Juicio interminable y el ocaso por venir

El cartismo denuncia que el juicio político llevado a cabo contra la fiscala general del Estado Sandra Quiñonez tiene solo motivación electoral, pero no aciertan a rebatir las acusaciones de mal desempeño de funciones que se exponen en la Cámara de Diputados

Tomando como cierto lo dicho por los cartistas, el problema para ellos es que no han sabido utilizar el escenario a favor de sus intereses.

Más bien, al contrario. Los legisladores de ese grupo interno colorado se han visto expuestos a todo tipo de acusaciones y protagonizaron varios hechos bochornosos que sirvieron de combustible para burlas en las redes sociales.

Sin la aplanadora de votos, los diputados de Honor Colorado muestran la falta de argumentos discursivos o de razonamientos para debatir y rebatir las denuncias.

La afirmación de que el juicio es simplemente una cuestión electoral es una manera simplista y engañosa de eludir contestar los puntos del libelo acusatorio. Responder con agravios, insultos y descalificaciones es predicar para los conversos, reforzando a los que de por si son fieles. No contribuyen para sumar a nadie más.

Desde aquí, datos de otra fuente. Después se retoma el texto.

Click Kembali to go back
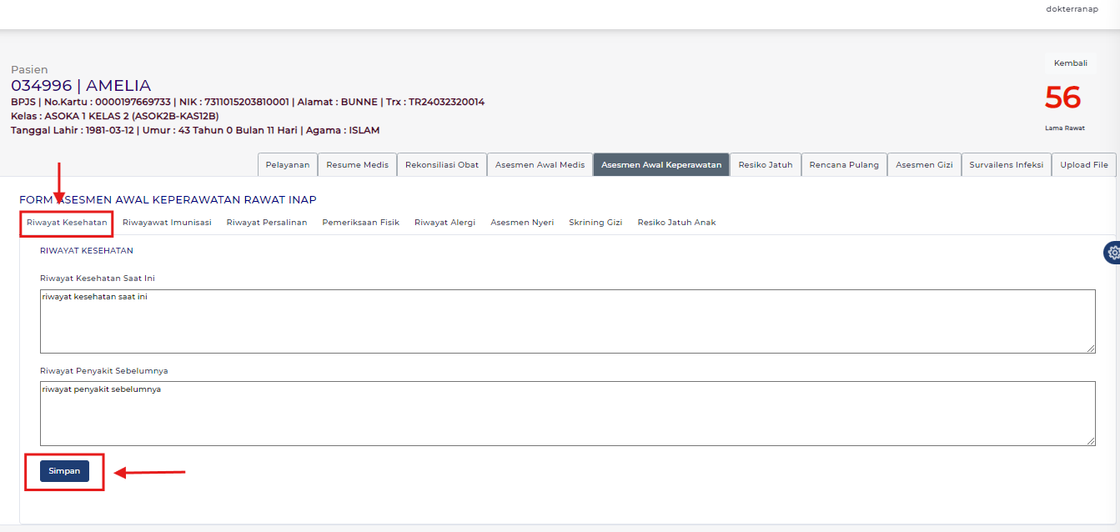Screen dimensions: 1120x532 click(x=1070, y=63)
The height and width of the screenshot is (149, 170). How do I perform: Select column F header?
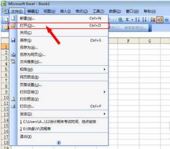(128, 41)
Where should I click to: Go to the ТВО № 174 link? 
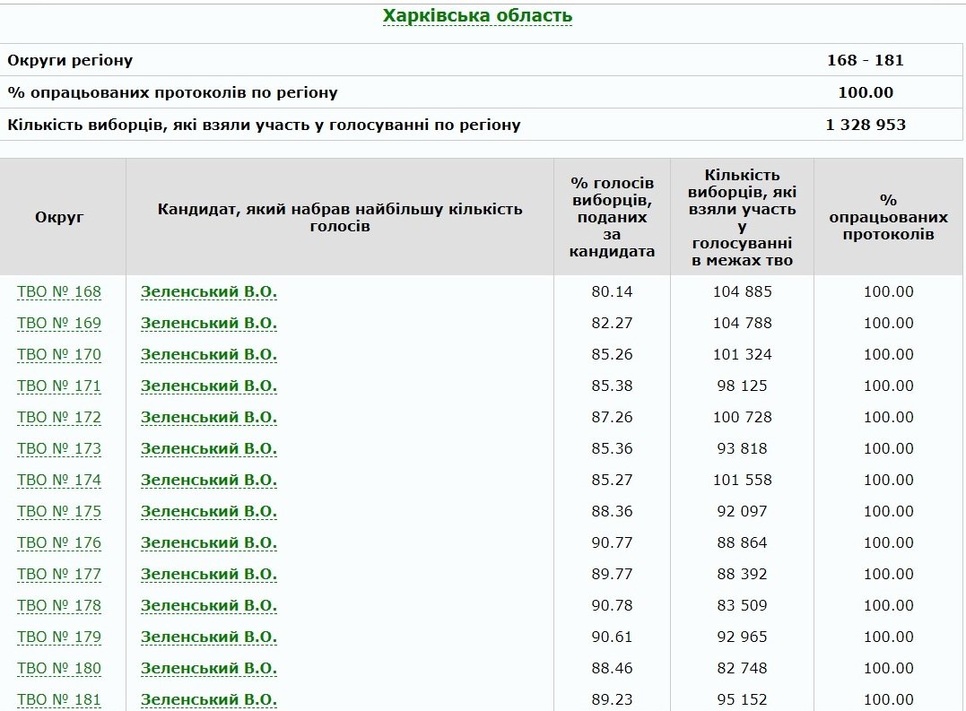tap(59, 481)
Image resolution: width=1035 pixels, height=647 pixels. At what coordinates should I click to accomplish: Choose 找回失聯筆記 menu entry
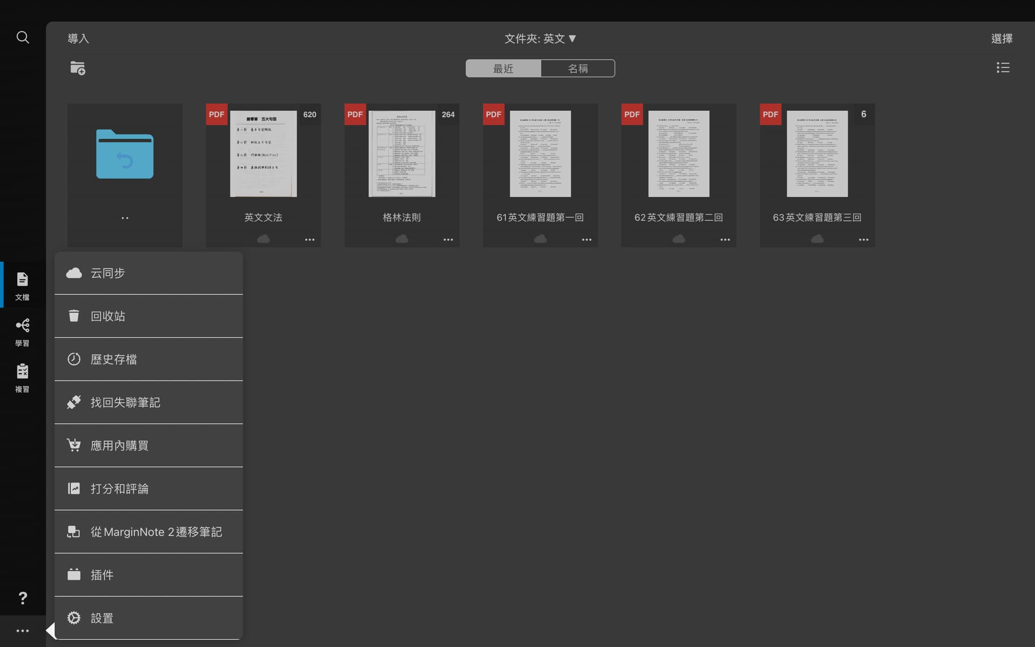pos(149,402)
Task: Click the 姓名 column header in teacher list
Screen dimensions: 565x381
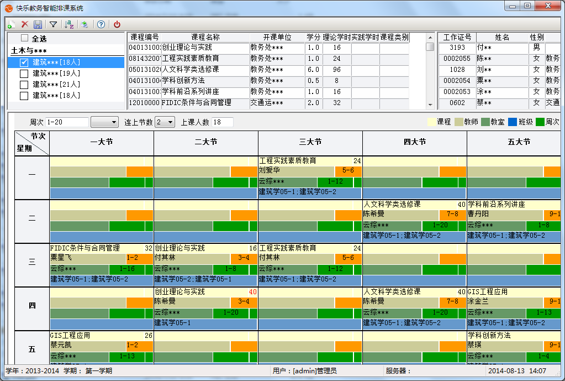Action: tap(501, 38)
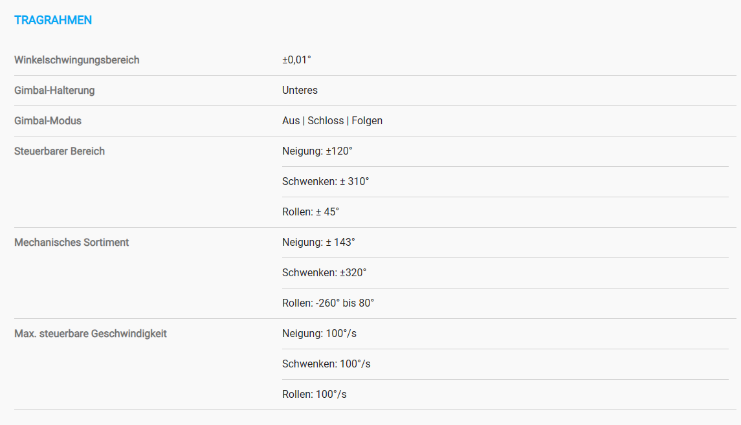Screen dimensions: 741x425
Task: Select the Steuerbarer Bereich label
Action: [60, 151]
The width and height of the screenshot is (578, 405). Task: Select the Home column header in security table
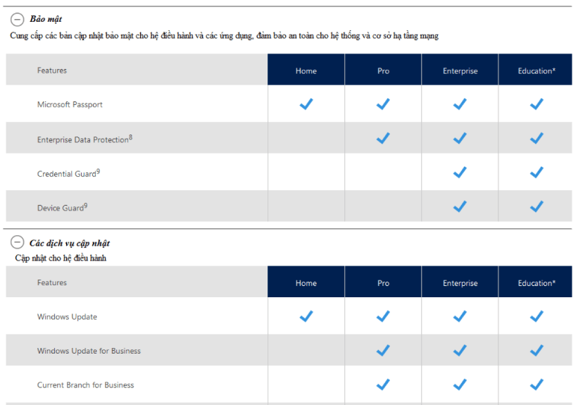pos(306,70)
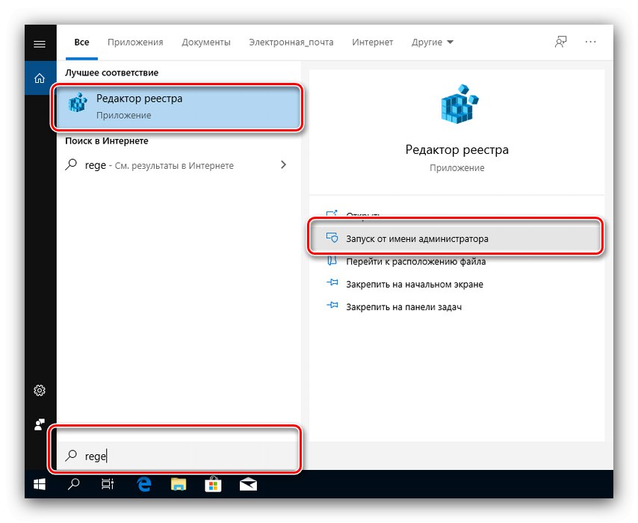Open File Explorer from the taskbar
The width and height of the screenshot is (638, 523).
click(x=178, y=484)
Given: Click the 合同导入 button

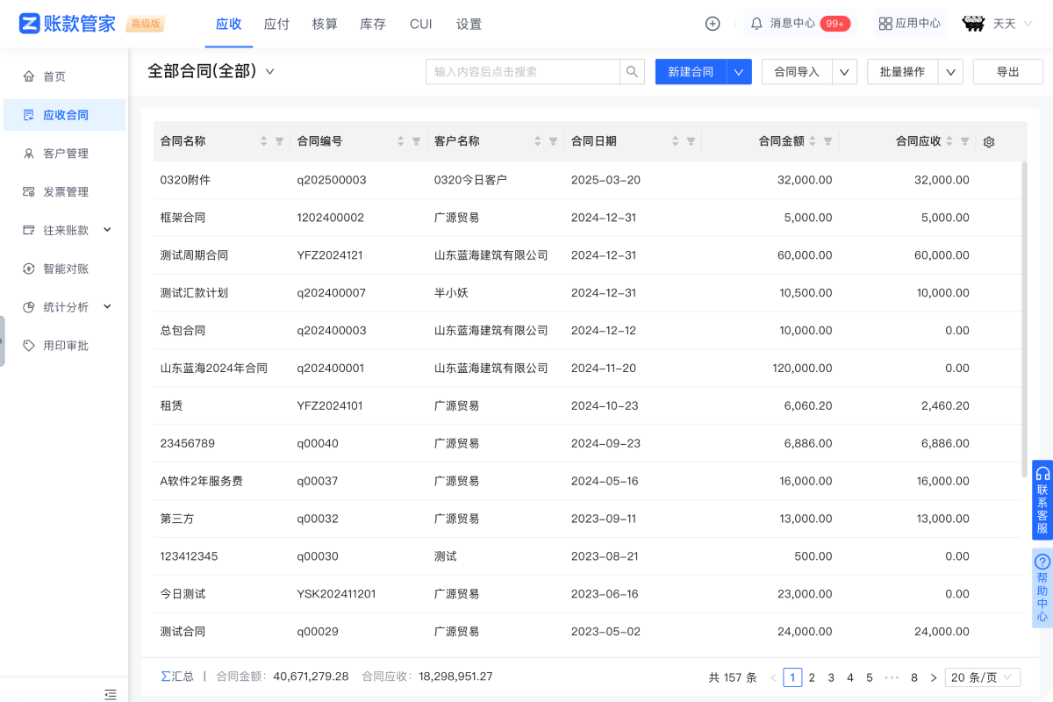Looking at the screenshot, I should coord(797,72).
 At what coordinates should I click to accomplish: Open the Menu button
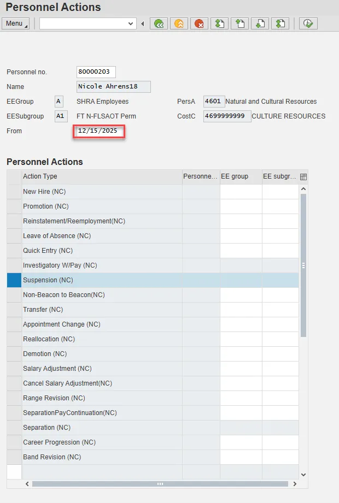click(16, 23)
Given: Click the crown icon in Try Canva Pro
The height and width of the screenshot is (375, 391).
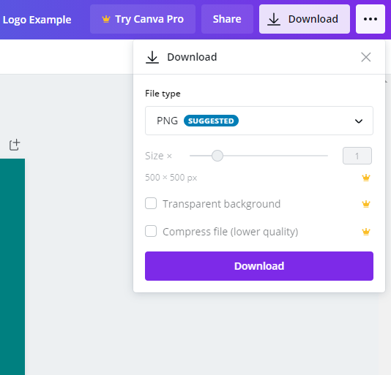Looking at the screenshot, I should click(106, 19).
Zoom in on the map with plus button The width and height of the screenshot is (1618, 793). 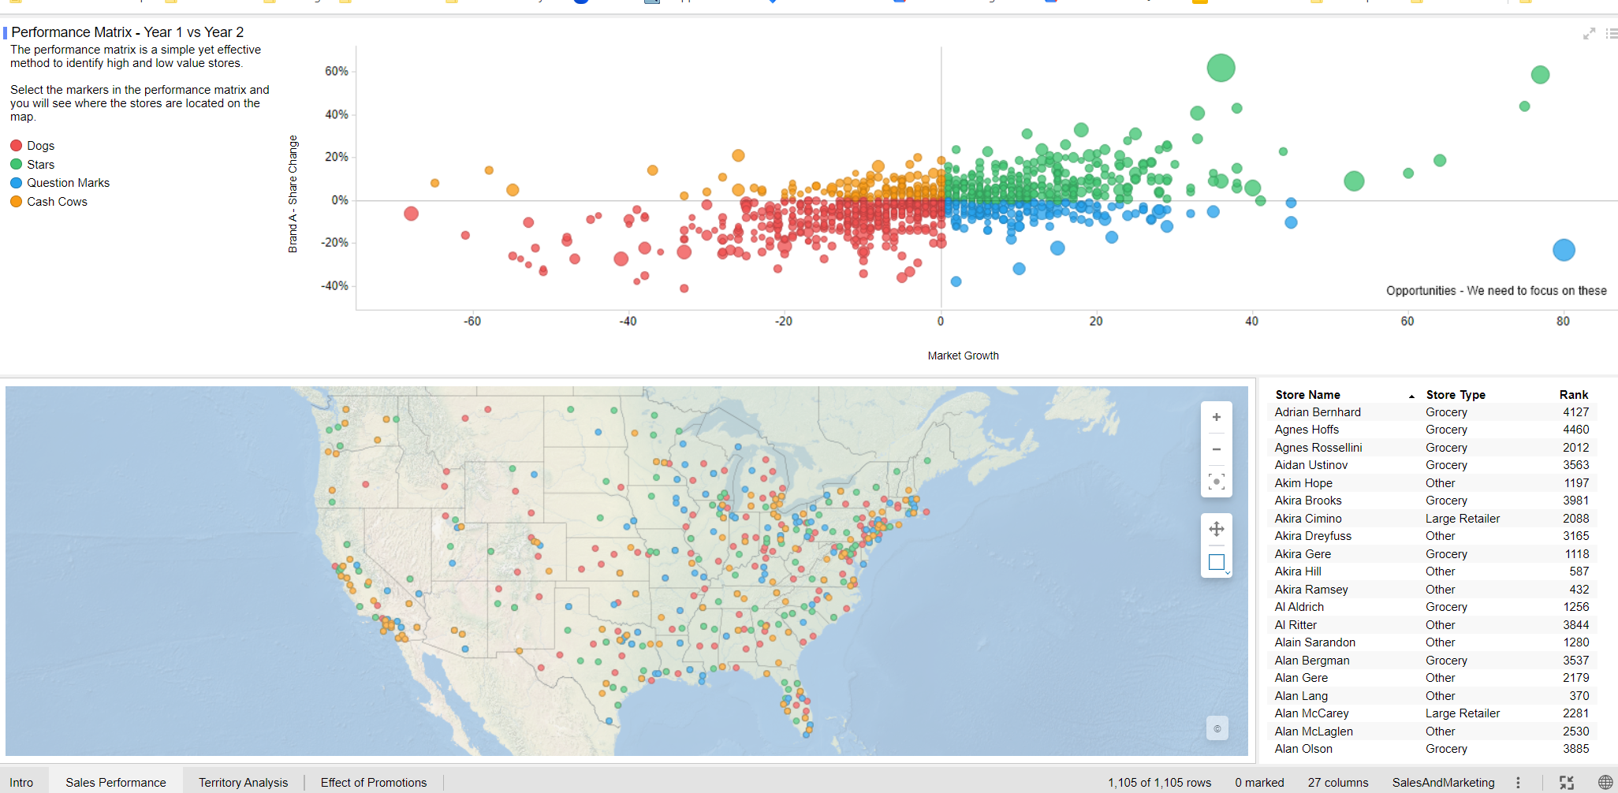[x=1217, y=418]
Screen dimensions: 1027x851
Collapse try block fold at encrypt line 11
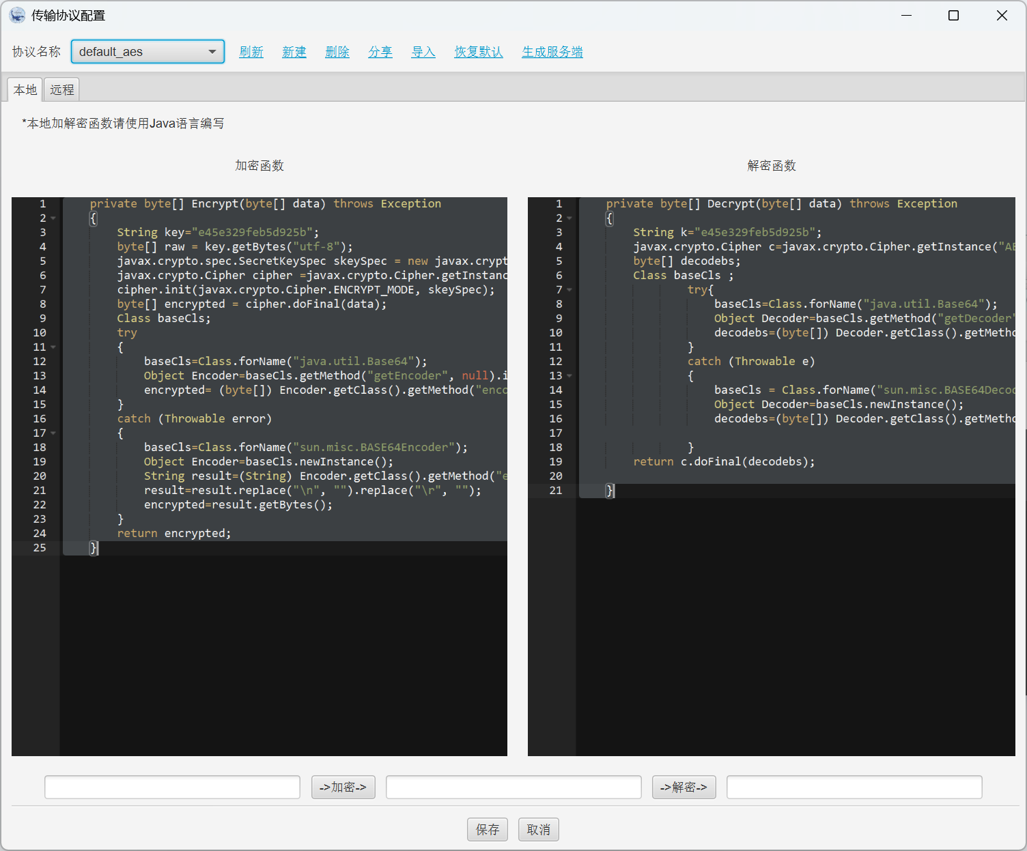pyautogui.click(x=53, y=347)
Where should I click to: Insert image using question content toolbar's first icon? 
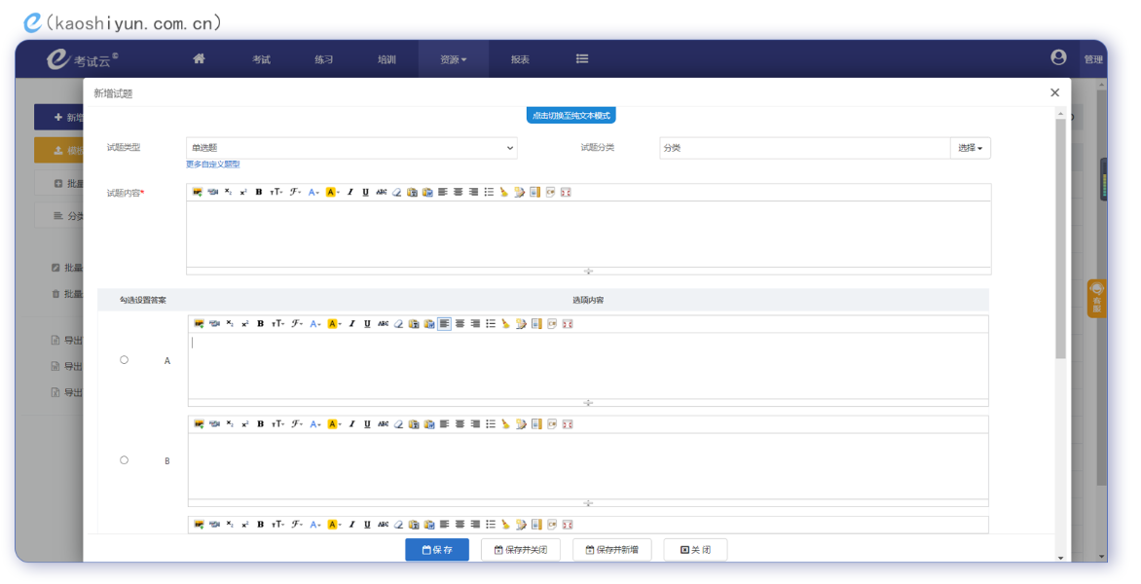pyautogui.click(x=198, y=193)
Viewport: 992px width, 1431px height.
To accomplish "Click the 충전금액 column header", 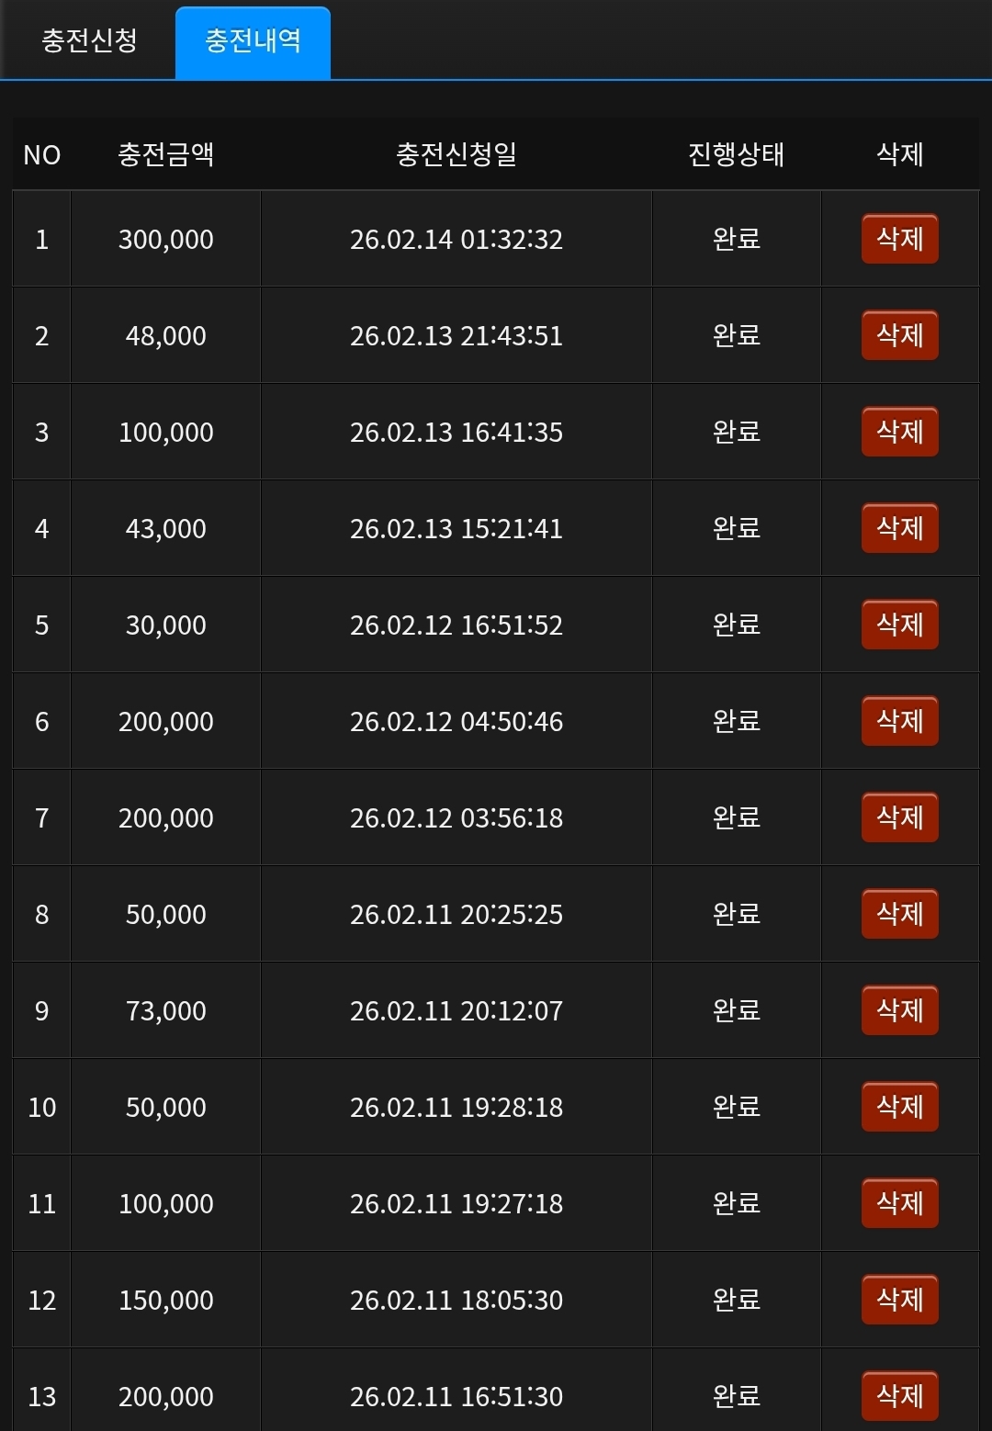I will click(165, 154).
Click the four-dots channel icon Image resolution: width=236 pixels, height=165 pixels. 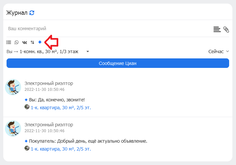point(32,42)
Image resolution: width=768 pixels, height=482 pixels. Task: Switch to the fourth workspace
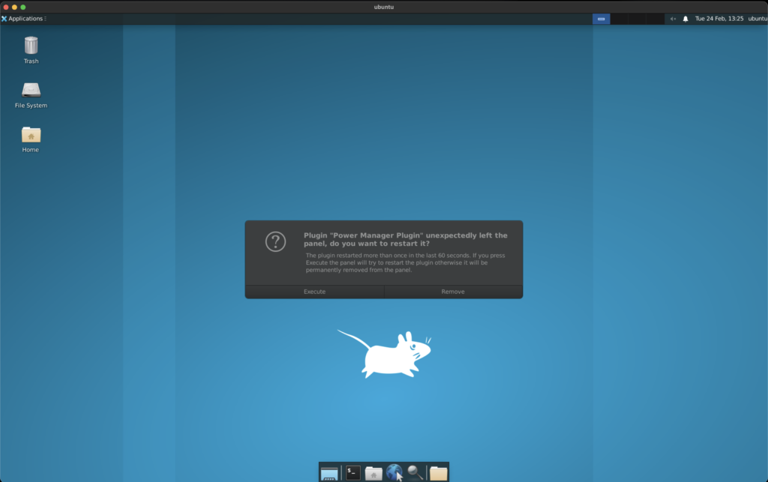click(655, 19)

El diputado Sebastian Villarejo (Patria Querida) les planteó a quienes se oponen al juicio político un silogismo irrebatible. Los cartistas afirman sin dudar que el juicio es “electoral” y que es contra el movimiento Honor Colorado. Pero el juicio busca la destitución de Sandra Quiñonez. Eso significa que admiten que Quiñonez es de Honor Colorado. En consecuencia, esta no debe seguir en el cargo.

El cartismo solo espera que la oposición y el oficialismo colorado no tengan los votos para aprobar el libelo acusatorio, reduciendo el problema a una cuestión de mayorías.

También deploran el “show”, el “circo” que, según ellos creen, arman sus adversarios políticos. Sin embargo, los principales actores de ese espectáculo que describen son ellos mismos con sus exabruptos.

¿A quien favorece la extensión indefinida de las sesiones del juicio político?

Los cartistas festejan porque la suspensión continuada demuestra, según ellos, que la oposición y el sector oficialista de la ANR no alcanzan la mayoría necesaria de votos.

Sin embargo, la continuidad de las sesiones sirve para que se renueven las denuncias con el consecuente desgaste de la figura de la fiscal Quiñonez, además de exponer la falta de recursos de los cartistas para defenderla.

Si finalmente se vota y hay mayoría para aprobar la acusación contra la fiscal general, sería un mazazo definitivo para el cartismo.

Si no se llega a los votos, el trabajo de desgaste estará igual consumado. A Sandra Quiñonez no le quedará más que seguir, intentar “hacer buena letra” con la Justicia de Estados Unidos que apunta contra su hasta ahora protegido Horacio Cartes, además de lidiar con la presión mediática y ciudadana que la acompañará hasta el final de su mandato (si es que llega).

Para Horacio Cartes, se vienen tiempos duros. Sin poder salir de esta isla rodeada de tierra, cargando con el desprestigio de haber sido designado “significativamente corrupto” por el Departamento de Estado de los EE.UU., con la incertidumbre sobre la aparición repentina de otra lista negra para alguien más de su equipo y preparándose lo mejor que pueda para el inevitable ocaso de su carrera política y empresarial.